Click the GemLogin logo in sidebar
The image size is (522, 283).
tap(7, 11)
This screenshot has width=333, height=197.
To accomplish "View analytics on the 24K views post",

+++

(Directions) Write the material above out once more, exactly as it stands.

(Output for this exercise)
Click the GemLogin logo in sidebar
The image size is (522, 283).
tap(7, 11)
This screenshot has width=333, height=197.
To accomplish "View analytics on the 24K views post",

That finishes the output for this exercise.